Can you edit the records below so that every "Viewport" becomes "Window size", with everything else left unchanged?

# [Extracted records]
--- START ---
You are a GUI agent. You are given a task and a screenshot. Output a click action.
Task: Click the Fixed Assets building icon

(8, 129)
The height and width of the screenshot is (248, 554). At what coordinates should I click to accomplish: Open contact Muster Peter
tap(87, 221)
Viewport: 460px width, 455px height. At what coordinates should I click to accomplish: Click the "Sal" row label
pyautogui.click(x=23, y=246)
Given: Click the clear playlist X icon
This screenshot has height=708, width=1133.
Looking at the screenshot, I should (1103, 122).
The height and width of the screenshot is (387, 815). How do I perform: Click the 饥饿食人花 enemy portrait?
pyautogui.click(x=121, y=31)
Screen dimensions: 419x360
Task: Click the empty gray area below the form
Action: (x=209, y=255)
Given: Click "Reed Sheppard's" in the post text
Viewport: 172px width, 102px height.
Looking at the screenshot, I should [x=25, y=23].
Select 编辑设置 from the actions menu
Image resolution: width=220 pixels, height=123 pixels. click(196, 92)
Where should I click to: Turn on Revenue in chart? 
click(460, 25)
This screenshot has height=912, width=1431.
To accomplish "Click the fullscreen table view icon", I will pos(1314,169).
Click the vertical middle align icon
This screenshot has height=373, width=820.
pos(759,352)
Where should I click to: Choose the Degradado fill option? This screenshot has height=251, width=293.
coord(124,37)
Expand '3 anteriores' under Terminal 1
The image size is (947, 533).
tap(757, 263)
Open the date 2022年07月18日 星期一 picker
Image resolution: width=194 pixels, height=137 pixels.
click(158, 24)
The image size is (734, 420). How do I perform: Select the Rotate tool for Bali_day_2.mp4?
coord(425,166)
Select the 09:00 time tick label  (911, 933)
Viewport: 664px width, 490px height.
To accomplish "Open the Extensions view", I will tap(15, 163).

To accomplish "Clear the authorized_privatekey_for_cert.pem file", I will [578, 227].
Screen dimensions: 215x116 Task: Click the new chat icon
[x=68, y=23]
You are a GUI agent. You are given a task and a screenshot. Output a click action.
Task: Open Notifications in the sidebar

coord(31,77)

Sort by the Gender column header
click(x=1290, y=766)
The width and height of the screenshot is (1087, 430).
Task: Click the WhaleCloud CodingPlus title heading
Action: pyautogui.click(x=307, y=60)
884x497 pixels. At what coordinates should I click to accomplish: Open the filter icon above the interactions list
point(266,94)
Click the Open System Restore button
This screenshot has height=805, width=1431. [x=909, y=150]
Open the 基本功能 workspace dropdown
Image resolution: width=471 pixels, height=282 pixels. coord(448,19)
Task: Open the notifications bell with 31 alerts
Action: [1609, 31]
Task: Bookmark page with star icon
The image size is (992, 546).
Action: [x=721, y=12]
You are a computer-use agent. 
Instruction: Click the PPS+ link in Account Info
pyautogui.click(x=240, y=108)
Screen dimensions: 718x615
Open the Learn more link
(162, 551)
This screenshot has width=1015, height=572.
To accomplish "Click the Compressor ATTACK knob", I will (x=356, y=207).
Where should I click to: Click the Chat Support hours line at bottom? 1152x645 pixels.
--- END ---
# [Result for this exercise]
You are a GUI agent. You are given a task and a screenshot. Output a click action.
Task: Click the Fixed Assets building icon

(8, 129)
The height and width of the screenshot is (248, 554). At what coordinates should I click to accomplish: Open contact Muster Peter
tap(87, 221)
Window size: 460px width, 455px height. At what coordinates should I click to accomplish: Click the "Sal" row label
pyautogui.click(x=23, y=246)
Given: Click the clear playlist X icon
This screenshot has height=708, width=1133.
Looking at the screenshot, I should (1103, 122).
The height and width of the screenshot is (387, 815). How do I perform: Click the 饥饿食人花 enemy portrait?
pyautogui.click(x=121, y=31)
Screen dimensions: 419x360
Task: Click the empty gray area below the form
Action: (x=209, y=255)
Given: Click "Reed Sheppard's" in the post text
Window size: 172px width, 102px height.
Looking at the screenshot, I should [x=25, y=23].
Select 编辑设置 from the actions menu
Image resolution: width=220 pixels, height=123 pixels. click(196, 92)
Where should I click to: Turn on Revenue in chart? 
click(460, 25)
This screenshot has height=912, width=1431.
To accomplish "Click the fullscreen table view icon", I will pos(1314,169).
Click the vertical middle align icon
This screenshot has height=373, width=820.
pos(759,352)
Where should I click to: Choose the Degradado fill option? This screenshot has height=251, width=293.
coord(124,37)
Expand '3 anteriores' under Terminal 1
The image size is (947, 533).
tap(757, 263)
Open the date 2022年07月18日 星期一 picker
Image resolution: width=194 pixels, height=137 pixels.
click(158, 24)
The image size is (734, 420). How do I perform: Select the Rotate tool for Bali_day_2.mp4?
coord(425,166)
Select the 09:00 time tick label  (911, 933)
Window size: 664px width, 490px height.
To accomplish "Open the Extensions view", I will tap(15, 163).

To accomplish "Clear the authorized_privatekey_for_cert.pem file", I will [578, 227].
Screen dimensions: 215x116 Task: Click the new chat icon
[x=68, y=23]
You are a GUI agent. You are given a task and a screenshot. Output a click action.
Task: Open Notifications in the sidebar

coord(31,77)

Sort by the Gender column header
click(x=1290, y=766)
The width and height of the screenshot is (1087, 430).
Task: Click the WhaleCloud CodingPlus title heading
Action: pyautogui.click(x=307, y=60)
884x497 pixels. At what coordinates should I click to accomplish: Open the filter icon above the interactions list
point(266,94)
Click the Open System Restore button
This screenshot has height=805, width=1431. [x=909, y=150]
Open the 基本功能 workspace dropdown
Image resolution: width=471 pixels, height=282 pixels. coord(448,19)
Task: Open the notifications bell with 31 alerts
Action: [1609, 31]
Task: Bookmark page with star icon
The image size is (992, 546).
Action: [x=721, y=12]
You are a computer-use agent. 
Instruction: Click the PPS+ link in Account Info
pyautogui.click(x=240, y=108)
Screen dimensions: 718x615
Open the Learn more link
(162, 551)
This screenshot has width=1015, height=572.
To accomplish "Click the Compressor ATTACK knob", I will (x=356, y=207).
Where should I click to: Click the Chat Support hours line at bottom? 1152x645 pixels.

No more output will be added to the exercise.